Steve Mermell, Pasadena City Manager, doesn’t have the heart to do it. Upon learning that Los Angeles County was poisoning its squirrels and gophers to reduce rodent populations, he withdrew from the county program:

“The use of poison is a concern because the animals who ingest it are often in turn consumed by other wildlife, causing significant damage to those populations,” he told Pasadena Now

While killing small animals is never a fun task, there’s a number of good reasons to get rid of these adorable pests: gophers can damage tree roots and plastic water lines, mess up lawn-mowing equipment, and increase the spread of invasive weeds. Their populations in a human-built environment like a green, grassy golf course (unseen in regular Southern California terrain) can become unnaturally high, resulting in degradation of the area’s biodiversity and creating dangerous tripping hazards. In the words of Pasadena’s Recreation and Parks Commission, the ground could become a “pockmarked moonscape.”

Ground squirrels can damage sprinkler heads and irrigation pipelines with their teeth, and often eat the eggs of ground-nesting birds, like pheasants or quail. According to the California Department of Fish and Game, 30% of unsuccessful quail nests happen due to ground squirrel degradation, and studies have found that 20 ground squirrels can eat as much grass as one sheep. But the dangers stretch beyond plants and waterways: According to the Pasadena Recreation and Parks Commission, squirrels and gophers can spread typhus fever and the bubonic plague.

The places of the most concern to Parks and Rec are the Brookside Golf Course and Hahamongna Watershed Park, with immense, grassy fields and tall, sturdy oak trees that gophers and ground squirrels thrive in. If their populations are left unchecked, the bird populations of these areas could be threatened, and serious damage could be done to infrastructure. But what good is biodiversity in a place where it doesn’t belong?

There’s a book by Aldo Leopold called “A Sand County Almanac,” in which Leopold describes the concept of “thinking like a mountain.” To think like a mountain, one must shift their outlook from preservation of the self via nature, to preservation of nature via the self. 

I therefore argue that in order for gopher and ground squirrel populations to restore to their natural numbers, natural predators need to be introduced to the areas in question. 

This might sound radical, but it’s not a baseless idea: Using predators to control rampant animal populations has been done before to surprising success. For example, the human reintroduction of wolves to the Yellowstone ecosystem resulted in taller trees, richer biodiversity, healthier plant life, and steadier rivers.
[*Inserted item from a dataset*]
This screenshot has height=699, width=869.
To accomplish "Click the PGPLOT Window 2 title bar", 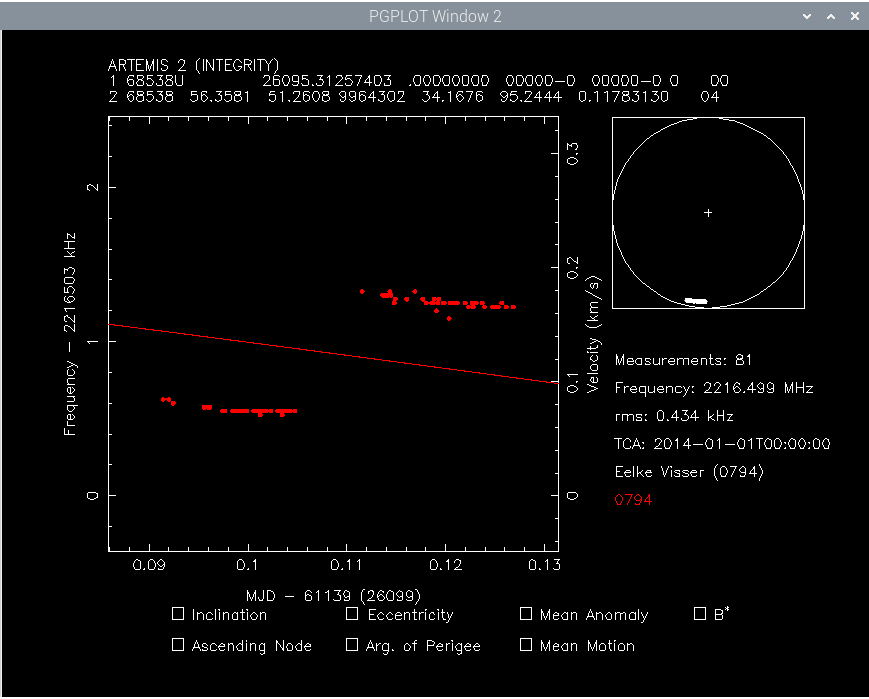I will (x=434, y=16).
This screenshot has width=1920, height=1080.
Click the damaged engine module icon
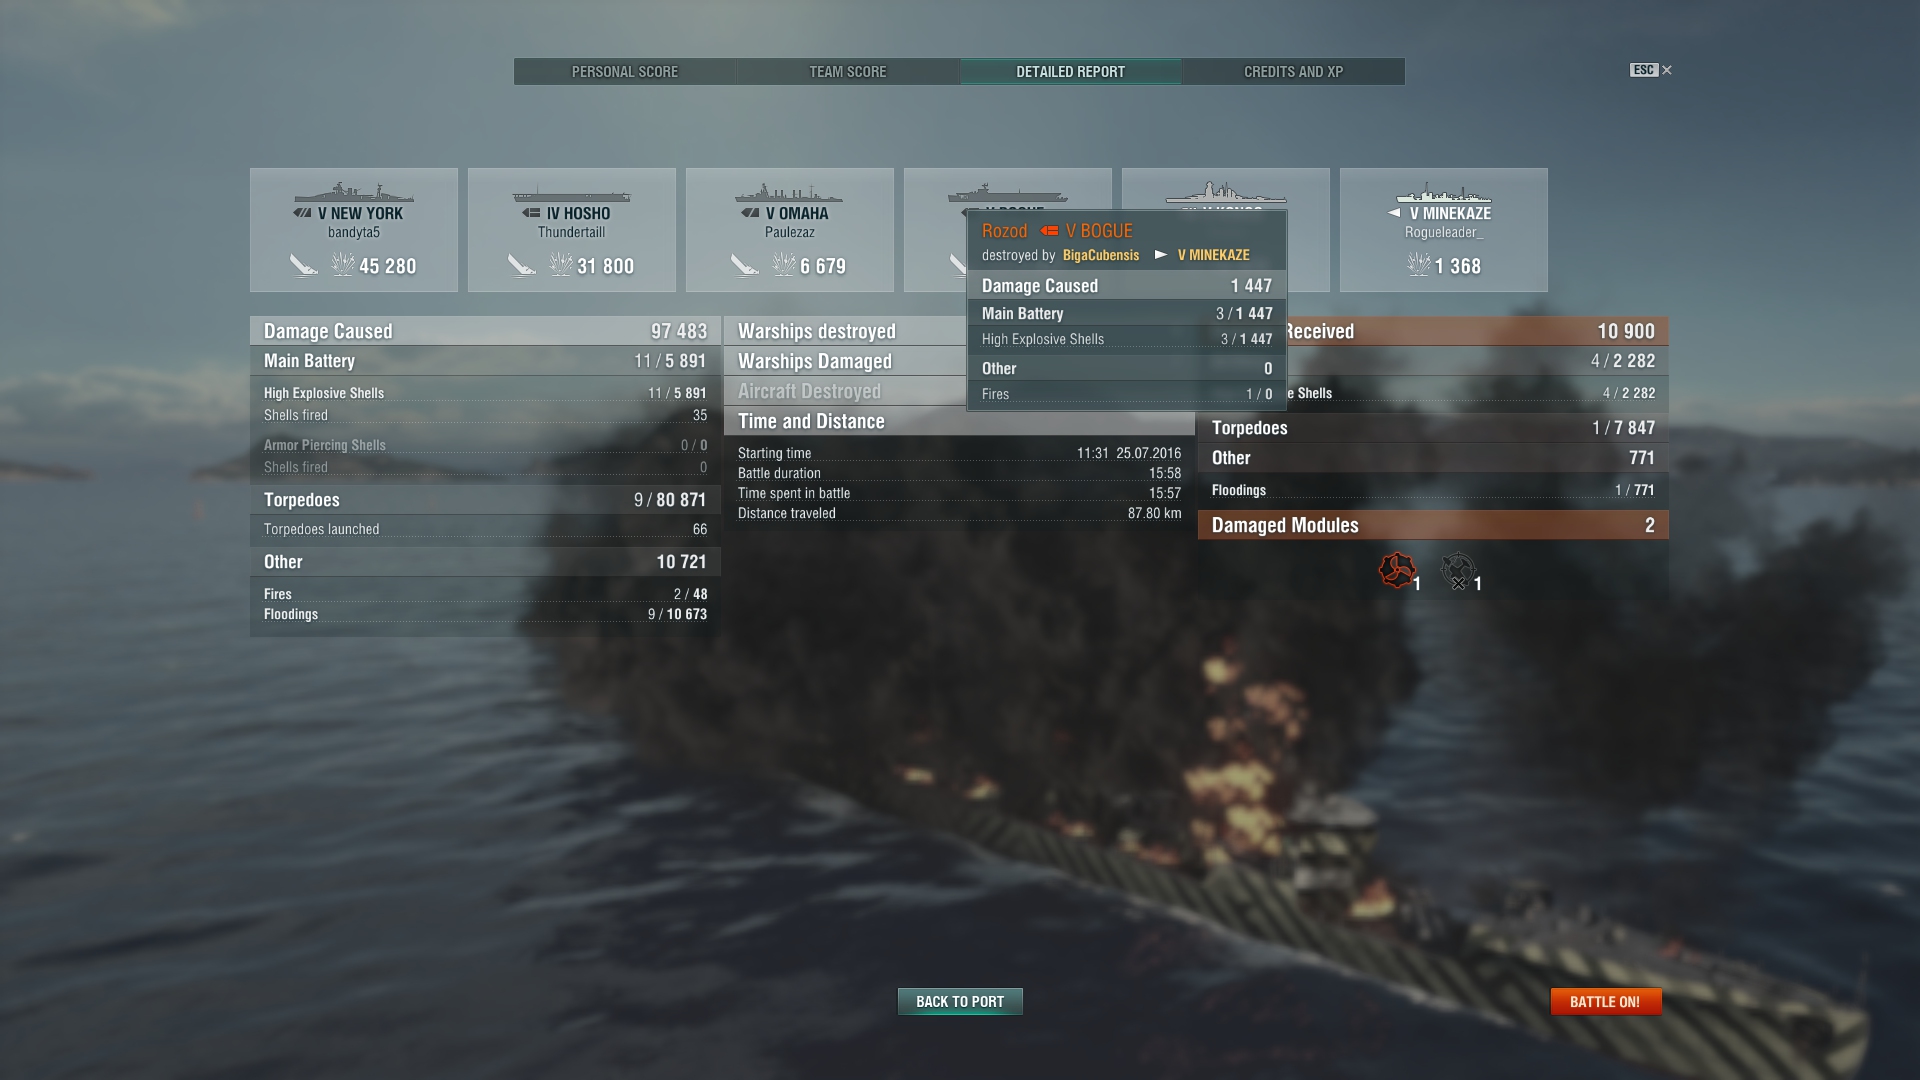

The wolves took control over the rampant, uncontrollable deer population that was grazing on all the vegetation, which in turn stabilized the soil and provided food for other animal populations, subsequently restoring the balance of life.

This makes less sense on a golf course, but in an area like Hahamongna Park, this is a perfectly reasonable solution. After all, Earth is a community greater than humanity. Natural rodent predators include gopher snakes, badgers, predatory birds, foxes, and raccoons.

Gopher snakes and predatory birds are practically harmless to humans. In fact, gopher snakes imitate rattlesnakes for their own self-defense. Bird attacks are rare, although they do happen. Raccoons and foxes are nocturnal, so their presence would be practically invisible during regular park hours (Hahamongna Park and the Brookside golf course stay closed overnight). 

One way to incorporate natural predators in our public parks would be to include untouched creature zones for native plants and animals to flourish. We simply let nature run its course in certain areas by the park to bring in natural biodiversity. This allows certain creatures to craft burrows unobtrusively, keeping human interference at a minimum. In doing so, we can assure that we’re maintaining rodent populations without guilt or poison.